Only in 2007, six years after the creation of International Prosecutors and Judges, did the Internationals decide it was time to start a mentoring program, under the guise of the Kosovo Special Prosecutor’s Office.  These Special Prosecutors were supposed to be the best of the best of Kosovo’s local prosecutors.  KSPO prosecutors were going to be mentored by International Prosecutors.  In theory, despite the late implementation of such a program, it’s a good idea. 

Mentoring helps because it integrates the “international” and “local” system and provides education for local prosecutors on how to better handle certain types of cases.  In practice, it’s not enough.  The KSPO consists of about 7 – 10 special prosecutors.  They are all based in Pristina.  What about the other regions?  What about the other prosecutors in the other five regions, including t he local prosecutors in Pristina?  How were they improving?  How were they integrating into the UN goals of improving the Rule of Law?

To be sure, US Aid, US DOJ and other organizations ran lectures and trainings for local prosecutors and judges.  But, frankly, that should have been the UN’s job.  It was the UN’s priority to establish the Rule of Law, not simply on paper, but to empower those who have most ownership in Kosovo — the local prosecutors and judges — to carry on with those ideals once the internationals left the scene.  Organizations such as US AID can only hope to supplement skills and education that local prosecutors and judges should have been learning from day one.  Instead, these organizations, rather than the UN, are providing the substantive work.  UNMIK’s DOJ has its priorities mixed up and is been sitting on its hands for too long.

Hopefully, the new EULEX mission will change all that.  There will be more of a mentoring/monitoring role of international prosecutors and judges.  International prosecutors and judges will not all be in Pristina but in all the regions.  It’s a shame that the mentoring/monitoring idea has only started to come into fruition now.  This doesn’t make much sense, as the police utilized the mentoring/monitoring model almost from day one.  Kosovo’s Police Service is in a much better position to run things independently than local prosecutors or judges.  In fact, KPS has taken over some enforcement responsibilities completely from UNMIK’s International Police.   

2)  Before Independence, There Must Be Competence:  The big mantra by any group or pundit or politician, like Thaci, is, “Kosovo’s Judiciary Must Be Independent!”  This is hard to argue with.  An effective judicial system does require independence.  Independence from political pressure.  Independence from corruption.  Independence between prosecutors and judges.  The list goes on. 

But one thing that isn’t discussed too often is independence from incompetence.  Before a judicial system can be truly independent, you must first have competent prosecutors and judges.

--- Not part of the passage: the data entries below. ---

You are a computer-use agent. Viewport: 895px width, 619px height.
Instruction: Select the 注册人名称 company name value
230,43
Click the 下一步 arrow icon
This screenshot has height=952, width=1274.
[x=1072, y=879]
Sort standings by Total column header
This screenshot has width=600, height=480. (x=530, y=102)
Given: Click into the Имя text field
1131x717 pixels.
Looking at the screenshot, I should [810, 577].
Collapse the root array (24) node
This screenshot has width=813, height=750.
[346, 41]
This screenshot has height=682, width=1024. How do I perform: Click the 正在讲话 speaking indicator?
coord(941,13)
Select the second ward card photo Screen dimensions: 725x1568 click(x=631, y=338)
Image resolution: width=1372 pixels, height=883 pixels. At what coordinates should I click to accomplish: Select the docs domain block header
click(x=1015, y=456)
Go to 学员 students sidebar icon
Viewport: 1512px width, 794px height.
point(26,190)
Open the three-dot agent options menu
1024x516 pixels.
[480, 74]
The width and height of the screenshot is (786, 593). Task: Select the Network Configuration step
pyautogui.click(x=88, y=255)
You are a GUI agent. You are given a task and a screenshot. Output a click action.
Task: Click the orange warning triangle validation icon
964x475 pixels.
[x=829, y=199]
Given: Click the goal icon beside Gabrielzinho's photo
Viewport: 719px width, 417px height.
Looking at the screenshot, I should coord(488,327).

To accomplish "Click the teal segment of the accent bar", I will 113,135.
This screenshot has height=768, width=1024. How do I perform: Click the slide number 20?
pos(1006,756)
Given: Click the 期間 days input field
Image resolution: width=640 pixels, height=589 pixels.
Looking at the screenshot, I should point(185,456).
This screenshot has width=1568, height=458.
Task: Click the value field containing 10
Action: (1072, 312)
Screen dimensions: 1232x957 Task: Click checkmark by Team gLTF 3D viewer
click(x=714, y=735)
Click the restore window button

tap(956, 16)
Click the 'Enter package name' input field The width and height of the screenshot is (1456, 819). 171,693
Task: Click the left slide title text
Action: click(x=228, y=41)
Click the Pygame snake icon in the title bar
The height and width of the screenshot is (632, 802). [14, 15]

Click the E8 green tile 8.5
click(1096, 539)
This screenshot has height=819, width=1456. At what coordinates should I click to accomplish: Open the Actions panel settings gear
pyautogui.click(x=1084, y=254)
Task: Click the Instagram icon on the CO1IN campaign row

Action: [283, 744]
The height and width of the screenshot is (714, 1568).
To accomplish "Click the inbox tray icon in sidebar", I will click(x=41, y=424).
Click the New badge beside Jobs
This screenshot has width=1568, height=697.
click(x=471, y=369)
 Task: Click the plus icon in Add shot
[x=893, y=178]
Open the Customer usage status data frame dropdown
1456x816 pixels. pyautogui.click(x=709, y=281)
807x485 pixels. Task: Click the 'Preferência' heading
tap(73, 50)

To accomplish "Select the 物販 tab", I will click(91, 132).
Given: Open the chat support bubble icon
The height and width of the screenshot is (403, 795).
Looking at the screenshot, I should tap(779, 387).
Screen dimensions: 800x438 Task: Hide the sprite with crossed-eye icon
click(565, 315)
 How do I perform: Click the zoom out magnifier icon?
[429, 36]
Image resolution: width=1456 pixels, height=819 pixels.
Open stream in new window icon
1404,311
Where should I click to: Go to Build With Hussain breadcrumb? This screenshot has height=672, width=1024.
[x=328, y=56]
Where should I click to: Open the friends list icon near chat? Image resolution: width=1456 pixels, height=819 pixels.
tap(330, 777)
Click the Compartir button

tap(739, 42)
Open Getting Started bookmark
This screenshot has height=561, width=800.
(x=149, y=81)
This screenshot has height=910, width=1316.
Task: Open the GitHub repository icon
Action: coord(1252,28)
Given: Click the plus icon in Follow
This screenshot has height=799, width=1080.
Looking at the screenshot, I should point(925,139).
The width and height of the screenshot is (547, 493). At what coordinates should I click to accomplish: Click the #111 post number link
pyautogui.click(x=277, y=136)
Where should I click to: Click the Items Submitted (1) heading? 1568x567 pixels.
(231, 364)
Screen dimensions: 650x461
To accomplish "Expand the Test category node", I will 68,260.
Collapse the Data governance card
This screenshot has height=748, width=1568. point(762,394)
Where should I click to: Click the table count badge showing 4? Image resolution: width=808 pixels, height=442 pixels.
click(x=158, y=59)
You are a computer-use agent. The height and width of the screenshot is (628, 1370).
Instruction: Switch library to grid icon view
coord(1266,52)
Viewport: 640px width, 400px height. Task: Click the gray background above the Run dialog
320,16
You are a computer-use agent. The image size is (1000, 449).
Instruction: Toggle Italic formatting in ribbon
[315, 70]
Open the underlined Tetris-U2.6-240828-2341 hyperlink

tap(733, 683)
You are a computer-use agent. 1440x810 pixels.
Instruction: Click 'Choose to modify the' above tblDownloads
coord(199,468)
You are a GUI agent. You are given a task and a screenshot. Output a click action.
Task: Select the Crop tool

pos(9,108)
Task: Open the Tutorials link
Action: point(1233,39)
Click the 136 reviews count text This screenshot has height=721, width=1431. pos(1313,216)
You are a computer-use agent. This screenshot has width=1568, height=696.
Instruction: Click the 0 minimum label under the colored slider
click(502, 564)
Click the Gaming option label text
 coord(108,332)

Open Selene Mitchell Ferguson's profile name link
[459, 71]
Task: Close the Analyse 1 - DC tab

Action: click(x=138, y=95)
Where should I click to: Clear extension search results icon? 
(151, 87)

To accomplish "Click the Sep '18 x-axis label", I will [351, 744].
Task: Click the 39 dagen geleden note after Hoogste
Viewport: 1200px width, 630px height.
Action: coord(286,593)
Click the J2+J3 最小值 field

More focus and resources must be placed not simply on fixing the structure of Kosovo’s current judicial system, but improving Kosovo’s legal education model.  The majority of local judges and prosecutors of today are trained under the old communist Yugoslav model.  There is nothing wrong with this model but its a different world.  What worked then really won’t work now. 

If you want to get a taste of the competence of local prosecutors and judges, step into any courtroom in Kosovo.  You will see lawyers who have no idea how to either make a legal argument or to ask questions to a witness.  Sure, training can help improve the legal acumen and trial skills of local prosecutors and judges, but the real foundation must start with proper legal education.  Training works best when there is a foundation to start with.  For many prosecutors and judges, you might as well be speaking Greek to them when you start talking about the most basic of legal concepts.  This must change and those leaders in Kosovo’s goverment should start making education more of a priority rather than passing the buck to international organizations.

* * *

In the end, much work is left to improve Kosovo’s judicial system.  But these two reforms are probably the easiest and quickest way to get Kosovo on the road  to an effective and independent judicial institution.